Thank You to Our Frontline Healthcare Workers, Truck Drivers, Firefighters, Law Enforcement and More
When faced with local, regional and national disasters or emergencies, America’s first responders consistently run toward difficult and dangerous situations and circumstances to provide much needed relief, protection, resources and care for those impacted. These include our doctors, nurses and healthcare workers; medics, firefighters, law enforcement, military personnel and one often unsung group of heroes—our truck drivers.
“Truck drivers have always played significant roles in our responses to local and national emergencies,” said William Eskridge, TrüNorth Global Chairman/CEO. “They’re the men and women delivering much needed equipment and supplies to areas impacted by both manmade and natural disasters. The difference today is that, for the first time, many Americans are understanding the very real impact truck drivers have on their daily lives, as drivers risk their own health to keep products moving to hospitals, stores, factories and homes.”

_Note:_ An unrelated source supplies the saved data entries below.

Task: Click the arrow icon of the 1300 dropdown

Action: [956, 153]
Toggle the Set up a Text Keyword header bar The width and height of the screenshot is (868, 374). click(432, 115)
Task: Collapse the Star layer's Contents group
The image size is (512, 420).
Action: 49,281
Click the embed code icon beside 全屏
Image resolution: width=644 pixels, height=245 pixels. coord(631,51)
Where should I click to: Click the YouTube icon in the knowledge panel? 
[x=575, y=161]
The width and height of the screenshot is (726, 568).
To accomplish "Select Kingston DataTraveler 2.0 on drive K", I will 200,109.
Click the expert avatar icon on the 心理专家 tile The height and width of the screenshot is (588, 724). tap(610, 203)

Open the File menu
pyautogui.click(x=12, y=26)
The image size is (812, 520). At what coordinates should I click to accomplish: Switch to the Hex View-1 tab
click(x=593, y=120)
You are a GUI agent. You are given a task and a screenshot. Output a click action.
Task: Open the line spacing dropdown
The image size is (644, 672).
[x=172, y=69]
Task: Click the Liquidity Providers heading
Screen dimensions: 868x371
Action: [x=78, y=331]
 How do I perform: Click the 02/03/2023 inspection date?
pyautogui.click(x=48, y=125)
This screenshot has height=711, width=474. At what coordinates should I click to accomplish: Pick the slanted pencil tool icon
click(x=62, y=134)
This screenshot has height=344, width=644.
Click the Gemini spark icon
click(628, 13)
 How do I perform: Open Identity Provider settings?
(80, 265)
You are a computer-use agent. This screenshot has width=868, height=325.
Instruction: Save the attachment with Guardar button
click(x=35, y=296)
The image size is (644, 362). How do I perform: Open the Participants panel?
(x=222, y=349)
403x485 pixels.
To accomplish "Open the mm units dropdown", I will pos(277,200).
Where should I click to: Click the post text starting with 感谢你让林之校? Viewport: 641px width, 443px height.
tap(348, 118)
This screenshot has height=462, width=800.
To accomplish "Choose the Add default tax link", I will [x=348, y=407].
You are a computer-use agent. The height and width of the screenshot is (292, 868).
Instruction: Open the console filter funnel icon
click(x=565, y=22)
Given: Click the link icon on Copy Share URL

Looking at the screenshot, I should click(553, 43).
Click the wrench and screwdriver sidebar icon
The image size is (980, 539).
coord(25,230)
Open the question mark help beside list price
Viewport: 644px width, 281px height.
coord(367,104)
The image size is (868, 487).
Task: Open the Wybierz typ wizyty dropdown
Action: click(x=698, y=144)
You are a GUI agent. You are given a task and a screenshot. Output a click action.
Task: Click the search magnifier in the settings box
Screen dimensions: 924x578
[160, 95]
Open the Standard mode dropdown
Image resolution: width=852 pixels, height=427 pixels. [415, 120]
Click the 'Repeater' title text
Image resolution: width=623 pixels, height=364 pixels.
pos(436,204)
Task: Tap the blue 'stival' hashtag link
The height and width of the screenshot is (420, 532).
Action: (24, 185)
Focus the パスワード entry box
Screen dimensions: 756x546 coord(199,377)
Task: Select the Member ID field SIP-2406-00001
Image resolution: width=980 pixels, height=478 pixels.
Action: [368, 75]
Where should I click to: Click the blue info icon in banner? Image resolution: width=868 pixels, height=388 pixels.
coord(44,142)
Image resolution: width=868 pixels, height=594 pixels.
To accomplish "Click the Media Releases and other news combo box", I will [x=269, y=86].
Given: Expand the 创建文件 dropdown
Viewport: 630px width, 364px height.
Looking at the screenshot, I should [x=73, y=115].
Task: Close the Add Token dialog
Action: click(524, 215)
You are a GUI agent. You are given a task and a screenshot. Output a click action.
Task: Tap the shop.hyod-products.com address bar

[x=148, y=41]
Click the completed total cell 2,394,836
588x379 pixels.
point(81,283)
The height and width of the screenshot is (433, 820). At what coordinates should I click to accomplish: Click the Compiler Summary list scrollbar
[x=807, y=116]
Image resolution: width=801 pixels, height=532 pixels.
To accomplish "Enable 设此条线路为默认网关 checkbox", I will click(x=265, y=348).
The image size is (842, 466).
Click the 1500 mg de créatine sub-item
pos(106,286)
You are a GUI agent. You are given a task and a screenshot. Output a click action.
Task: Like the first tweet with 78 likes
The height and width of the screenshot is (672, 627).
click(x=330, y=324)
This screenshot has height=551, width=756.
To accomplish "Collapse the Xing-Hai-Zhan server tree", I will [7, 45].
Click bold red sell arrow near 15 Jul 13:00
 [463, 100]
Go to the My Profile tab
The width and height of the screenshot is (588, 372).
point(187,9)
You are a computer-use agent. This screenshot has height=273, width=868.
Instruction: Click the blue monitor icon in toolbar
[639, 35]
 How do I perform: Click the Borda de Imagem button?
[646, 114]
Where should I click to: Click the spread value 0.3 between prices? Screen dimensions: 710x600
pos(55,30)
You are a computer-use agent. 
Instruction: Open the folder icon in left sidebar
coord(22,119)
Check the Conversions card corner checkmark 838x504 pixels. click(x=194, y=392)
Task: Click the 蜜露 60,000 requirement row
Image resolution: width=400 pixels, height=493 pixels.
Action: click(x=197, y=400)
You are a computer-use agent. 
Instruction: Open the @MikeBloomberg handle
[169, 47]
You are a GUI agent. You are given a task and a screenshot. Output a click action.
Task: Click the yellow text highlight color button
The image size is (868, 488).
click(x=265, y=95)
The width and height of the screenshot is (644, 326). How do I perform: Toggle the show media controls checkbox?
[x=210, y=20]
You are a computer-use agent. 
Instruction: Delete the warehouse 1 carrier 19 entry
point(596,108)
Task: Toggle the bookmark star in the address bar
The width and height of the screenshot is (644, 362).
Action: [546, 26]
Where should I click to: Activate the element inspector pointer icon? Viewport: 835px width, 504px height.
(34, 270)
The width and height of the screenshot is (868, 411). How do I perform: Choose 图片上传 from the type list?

In America’s coronavirus response, truck drivers have quickly emerged as the frontline protecting our supply chain. But how well is America protecting them?
In recent weeks, truck drivers have faced an increasing number of hurdles due in part to state mandated shutdowns of private businesses, including restaurants and hotels, as well as public rest rooms and highway rest stops. After Pennsylvania announced it was shutting down its state-run rest stops, the Owner-Operator Independent Drivers Association (OOIDA) asked the Federal Motor Carrier Safety Administration (FMCSA) to direct states to ensure truck stops would remain open.
The American Trucking Associations has also asked the Trump administration to exempt truckers delivering essential goods from travel and other restrictions aimed at containing the pandemic, including guidance on driver health and possible testing for Covid-19. In response, FMCSA lifted hourly driving restrictions for truckers hauling critical medical goods and food for emergency restocking of stores due to the pandemic. This week, the agency expanded its national emergency declaration to include fuel, paper products and other groceries as well as raw materials such as paper, plastic and alcohol used to manufacture essential items.
“It’s really important that drivers and fleet owners have organization like the ATA and OOIDA in their corner and advocating for them at this crucial time,” Eskridge said. “These drivers are performing critical services in the midst of a very fluid and unprecedented situation, delivering supplies and equipment that will protect our healthcare workers and save lives,” he added. “We owe truck drivers a tremendous debt of gratitude here in the U.S., and throughout the world, as we navigate these challenging times.”
Whether you’re on the road or at home, learn about steps you can take reduce the spread of the novel coronavirus (COVID-19) by visiting the Centers for Disease Control and Prevention (CDC) or your state’s emergency response website.